Today a battle didn’t happen.
It was late at night in Los Angeles on February 24, 1942, and the city (and entire country) was on edge. The Japanese had recently blown up much of the US Pacific Fleet at Pearl Harbor, kicked General Douglas MacArthur out of the Philippines (leaving 75,000 American troops there to participate in the Bataan Death March a few months later), and destroyed the few ships the British had based in Singapore. With its armed forces effectively neutralized, Americans still found ways to fight back, most notably rounding up hundreds of Japanese Americans within hours of the attack on Pearl Harbor and locking them in camps that would become home to 110,000 suspected sympathizers.
So when the air raid sirens went off shortly after dinner, things seemed to be going from bad to worse. Blinking lights were reported hovering over defense industry plants. A large unidentified object was reported approaching LA from the west soon after midnight, then 25 planes were seen directly over the city. Anti-aircraft batteries went ballistic, literally, firing almost 1,500 rounds into the nighttime sky while residents reported via telephone and shortwave seeing a variety of lights, swarms, and objects careening above them.
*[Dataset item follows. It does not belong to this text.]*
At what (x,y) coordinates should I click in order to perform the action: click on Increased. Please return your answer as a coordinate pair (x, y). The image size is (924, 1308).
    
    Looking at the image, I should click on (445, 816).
By daybreak there were no downed planes or missiles, though a few folks had been killed by stray antiaircraft fire (or had fatal heart attacks due to fright). The official government conclusion was that the Battle of Los Angeles had been prompted by an errant weather balloon, the same sort that would go on to fuel speculation of alien landings in Roswell and other locations.
How is it that something that lots of people saw were seen by nobody?